We may also disclose information when required by law or legal process, or to protect our rights, privacy, safety, or property.
International Transfers
Where a provider processes personal data outside the European Economic Area (for example, in the United States), we rely on appropriate safeguards recognised by the GDPR, such as the EU-US Data Privacy Framework or the European Commission's Standard Contractual Clauses, together with additional protections where appropriate.
Data Retention
We retain your personal information for as long as your account is active or as needed to provide the Service. Lead and contact information is kept until you ask us to delete it or object to further processing. Analytics data is retained according to the retention settings of the relevant provider. Accounting records are kept for the periods required by Bulgarian law. When data is no longer needed, we delete or anonymise it.
Your Rights
Under the GDPR you have the right to:
- access the personal data we hold about you;
- correct inaccurate or incomplete data;
- request deletion of your data;
- restrict or object to processing, including processing based on legitimate interests;
- receive your data in a portable format;
- withdraw consent at any time, without affecting the lawfulness of processing before withdrawal.

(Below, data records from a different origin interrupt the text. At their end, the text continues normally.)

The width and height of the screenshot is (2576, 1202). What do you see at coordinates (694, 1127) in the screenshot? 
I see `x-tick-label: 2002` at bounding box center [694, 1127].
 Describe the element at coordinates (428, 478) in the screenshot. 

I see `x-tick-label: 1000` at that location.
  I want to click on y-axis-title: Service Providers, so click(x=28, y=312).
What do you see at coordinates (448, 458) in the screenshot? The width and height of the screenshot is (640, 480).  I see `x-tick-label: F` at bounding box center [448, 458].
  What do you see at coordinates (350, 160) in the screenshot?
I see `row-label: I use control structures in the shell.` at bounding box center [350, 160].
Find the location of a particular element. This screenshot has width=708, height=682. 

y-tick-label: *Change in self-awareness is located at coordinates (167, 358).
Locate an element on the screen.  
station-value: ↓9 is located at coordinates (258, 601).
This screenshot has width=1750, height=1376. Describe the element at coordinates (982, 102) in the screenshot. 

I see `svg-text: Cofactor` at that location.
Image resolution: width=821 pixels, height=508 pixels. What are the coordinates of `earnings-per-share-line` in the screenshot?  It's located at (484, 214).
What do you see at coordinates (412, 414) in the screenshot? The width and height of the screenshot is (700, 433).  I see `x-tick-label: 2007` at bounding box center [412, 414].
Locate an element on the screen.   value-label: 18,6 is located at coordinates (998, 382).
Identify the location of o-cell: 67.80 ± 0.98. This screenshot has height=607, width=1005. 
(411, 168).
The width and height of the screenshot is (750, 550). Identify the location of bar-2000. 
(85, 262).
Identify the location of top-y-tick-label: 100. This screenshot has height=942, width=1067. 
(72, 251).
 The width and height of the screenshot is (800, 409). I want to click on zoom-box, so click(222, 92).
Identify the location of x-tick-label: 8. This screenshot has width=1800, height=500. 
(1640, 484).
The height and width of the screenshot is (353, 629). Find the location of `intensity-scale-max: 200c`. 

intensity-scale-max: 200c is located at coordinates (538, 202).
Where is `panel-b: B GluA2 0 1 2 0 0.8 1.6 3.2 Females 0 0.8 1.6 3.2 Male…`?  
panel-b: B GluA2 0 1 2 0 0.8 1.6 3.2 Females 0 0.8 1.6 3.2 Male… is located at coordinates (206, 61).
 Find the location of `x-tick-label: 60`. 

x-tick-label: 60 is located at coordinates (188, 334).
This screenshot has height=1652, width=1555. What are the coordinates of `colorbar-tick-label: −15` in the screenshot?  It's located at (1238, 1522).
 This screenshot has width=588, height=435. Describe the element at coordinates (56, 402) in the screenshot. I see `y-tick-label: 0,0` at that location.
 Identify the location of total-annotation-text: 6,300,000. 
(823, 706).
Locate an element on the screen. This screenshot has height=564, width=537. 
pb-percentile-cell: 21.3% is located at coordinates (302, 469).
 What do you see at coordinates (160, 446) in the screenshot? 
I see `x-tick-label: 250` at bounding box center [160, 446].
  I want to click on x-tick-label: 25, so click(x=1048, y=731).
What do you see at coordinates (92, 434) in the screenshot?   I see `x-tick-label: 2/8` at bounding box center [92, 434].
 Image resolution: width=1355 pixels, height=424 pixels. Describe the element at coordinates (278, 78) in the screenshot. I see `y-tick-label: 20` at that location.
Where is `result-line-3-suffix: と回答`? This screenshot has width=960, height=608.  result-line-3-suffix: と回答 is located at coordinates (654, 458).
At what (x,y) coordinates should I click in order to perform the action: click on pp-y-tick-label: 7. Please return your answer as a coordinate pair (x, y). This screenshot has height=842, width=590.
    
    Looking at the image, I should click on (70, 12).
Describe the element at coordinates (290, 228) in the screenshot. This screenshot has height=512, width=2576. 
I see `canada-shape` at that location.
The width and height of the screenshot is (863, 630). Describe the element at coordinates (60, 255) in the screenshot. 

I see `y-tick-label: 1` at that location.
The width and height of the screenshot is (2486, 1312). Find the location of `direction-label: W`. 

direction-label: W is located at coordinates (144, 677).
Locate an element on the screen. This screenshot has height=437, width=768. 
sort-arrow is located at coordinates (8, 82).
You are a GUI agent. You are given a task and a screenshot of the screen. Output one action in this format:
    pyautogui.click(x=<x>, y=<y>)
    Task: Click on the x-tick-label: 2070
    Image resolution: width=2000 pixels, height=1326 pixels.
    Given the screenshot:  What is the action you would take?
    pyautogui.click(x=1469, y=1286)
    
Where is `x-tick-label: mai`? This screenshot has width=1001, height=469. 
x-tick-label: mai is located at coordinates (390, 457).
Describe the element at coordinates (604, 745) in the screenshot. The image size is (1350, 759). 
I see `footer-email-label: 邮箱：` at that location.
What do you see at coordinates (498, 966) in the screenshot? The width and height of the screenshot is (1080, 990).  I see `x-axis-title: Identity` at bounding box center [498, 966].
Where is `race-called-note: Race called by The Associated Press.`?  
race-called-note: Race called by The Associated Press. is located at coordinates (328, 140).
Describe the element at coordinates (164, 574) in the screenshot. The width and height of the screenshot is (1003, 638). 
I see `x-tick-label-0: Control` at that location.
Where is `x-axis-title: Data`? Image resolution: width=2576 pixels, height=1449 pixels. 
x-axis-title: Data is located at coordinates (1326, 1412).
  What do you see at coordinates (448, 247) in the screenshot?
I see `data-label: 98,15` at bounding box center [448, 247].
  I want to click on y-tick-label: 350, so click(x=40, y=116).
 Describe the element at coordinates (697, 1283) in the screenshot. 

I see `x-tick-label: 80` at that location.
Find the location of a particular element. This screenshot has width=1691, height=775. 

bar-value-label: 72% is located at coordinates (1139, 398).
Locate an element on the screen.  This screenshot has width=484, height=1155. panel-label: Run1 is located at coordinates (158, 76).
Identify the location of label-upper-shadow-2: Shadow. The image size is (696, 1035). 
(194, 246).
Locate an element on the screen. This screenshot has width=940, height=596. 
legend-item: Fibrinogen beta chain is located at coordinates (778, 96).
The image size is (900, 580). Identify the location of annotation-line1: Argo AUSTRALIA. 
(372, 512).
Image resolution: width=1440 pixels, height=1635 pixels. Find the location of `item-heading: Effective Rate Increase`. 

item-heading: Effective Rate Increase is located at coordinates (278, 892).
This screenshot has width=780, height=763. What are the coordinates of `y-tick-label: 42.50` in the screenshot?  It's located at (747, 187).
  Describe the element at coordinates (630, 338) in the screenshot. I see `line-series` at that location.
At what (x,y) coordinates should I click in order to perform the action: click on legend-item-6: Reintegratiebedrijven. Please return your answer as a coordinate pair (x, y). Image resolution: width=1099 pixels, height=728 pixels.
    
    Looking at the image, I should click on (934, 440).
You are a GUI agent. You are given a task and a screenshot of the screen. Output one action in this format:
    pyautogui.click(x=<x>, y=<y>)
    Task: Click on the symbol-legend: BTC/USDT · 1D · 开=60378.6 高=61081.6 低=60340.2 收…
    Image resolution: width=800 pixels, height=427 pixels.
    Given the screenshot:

To exercise any of these rights, contact us at [email protected]. We will respond within one month.
You also have the right to lodge a complaint with a supervisory authority. Our lead authority is the Bulgarian Commission for Personal Data Protection (CPDP), 2 Prof. Tsvetan Lazarov Blvd., Sofia 1592, Bulgaria, www.cpdp.bg. You may also complain to the data protection authority in your own EU country.
Security
We implement reasonable technical and organisational measures to protect your personal information from unauthorized access, use, or disclosure, including industry-standard encryption in transit. However, no method of transmission over the Internet or electronic storage is completely secure, and we cannot guarantee absolute security.
Children's Privacy
ASINSpotlight is not intended for use by children under the age of 16. We do not knowingly collect personal information from children.
Third-Party Links
Our website may contain links to third-party websites. We are not responsible for the privacy practices of these websites and encourage you to review their privacy policies.
Changes to This Policy
We may update this Privacy Policy from time to time. If we make material changes, we will notify you by email or by posting a notice on our website, and where the changes affect cookie use we will ask for your consent again.
Contact Us
If you have any questions about this Privacy Policy or wish to exercise your data rights, please contact us at [email protected].
Data controller: Tengro Ltd, bul. Gen Totleben 2, ent. G, ap. 2, Sofia 1606, Bulgaria. Company No. (EIK): 208535747. Email: [email protected].